Por fim, em Julho passado, no âmbito de um conjunto de deliberações da ERC sobre contratos promíscuos entre empresas de media e entidades públicas, envolvendo “jornalistas comerciais”, o Conselho Regulador da ERC decidiu pespegar nos documentos que a sua acção tinha sido por via de uma minha exposição, quando, na verdade, aquilo que se solicitara ao regulador, cerca de um ano antes, fora tão-só um “pedido de depoimentos e informações para notícia do PÁGINA UM”. Sobre isto, escrevi em Julho, um editorial apropriadamente intitulado “Ao pântano, a ERC adiciona a pulhice”. Talvez me valha mais um processo judicial, talvez mais outro que, depois de fazer ganhar mais uns cobres a advogados, me manda retirar.
E eis que, agora, em pleno mês de Setembro, e enquanto se agrada, enfim, a escolha do novo presidente da ERC – e a entrada em funções dos novos membros já escolhidos pelo Parlamento em Junho –, os doutores Francisco Azevedo e Silva, Fátima Resende e João Pedro Figueiredo voltam a fazer das suas.
Não contentes em recusar uma sentença do Tribunal Administrativo de Lisboa, que os obrigara a conceder acesso aos processos relativos a pedidos de confidencialidade no Portal da Transparência – um contra-senso que promove o obscurantismo –, os ainda membros do Conselho Regulador decidem conceber uma deliberação que é uma vergonha pegada: dizem conceder deferimento parcial a um pedido da IURD, não expondo a fundamentação do pedido, nem identificando em concreto os dados nem tão-pouco a justificação da aceitação.
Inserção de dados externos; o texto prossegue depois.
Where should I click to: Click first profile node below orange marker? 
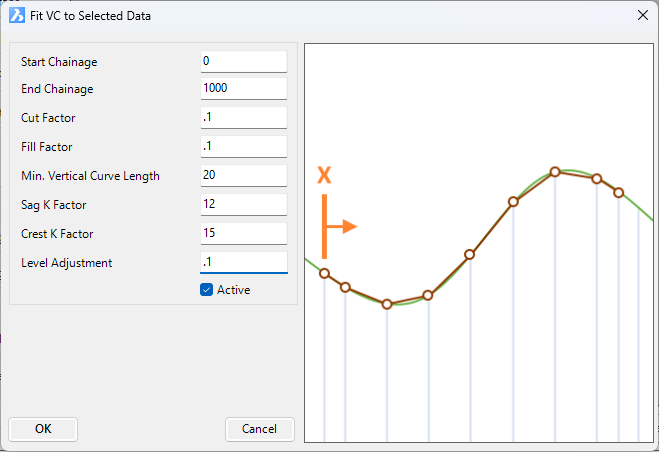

O mais bafiento e bolorento comportamento à la Estado Novo. E pior, quando divulgam a deliberação, mais de duas semanas depois da sua aprovação mantêm todos os dados da IURD confidenciais.
E para agravar o pivete do que já muito mal cheirava, estes dois senhores mais esta senhora tentaram descredibilizar uma notícia fatual do PÁGINA UM, fazendo alterações no Portal da Transparência à socapa, num sábado à noite, sem nada justificarem através de qualquer comunicado público ou através do seu site.
Bem sei qual a estratégia: limpando o “crime” – colocando, num sábado, aquilo que não existia na noite de sexta-feira –, sempre se poderia dizer que o PÁGINA UM, “esse jornal chato e já acusado de falta de rigor em duas deliberações da ERC”, tinha inventado tudo.
Não inventou. E como tudo o que possa sair da cabeça dos ainda membros do Conselho Regulador da ERC me causa desconfiança, tive a feliz lucidez de gravar, em arquivo na internet, as provas do antes e do depois de uma alegada “sincronização”, que, em abono da verdade, se trata de uma manipulação.
Enfim, estas três pessoas já simplesmente passaram do prazo. Já é de mais; e o que é demasiado, enjoa. Por isso, alguém responsável lhes conceda guia de marcha, o “merecido descanso”, e que se areje assim o ar, até porque, ainda acredito, a ERC pode desempenhar mesmo – e tem técnicos para isso – um papel fundamental para a moralização necessária na imprensa portuguesa. Os 50 anos da democracia, que se avizinham, mereciam.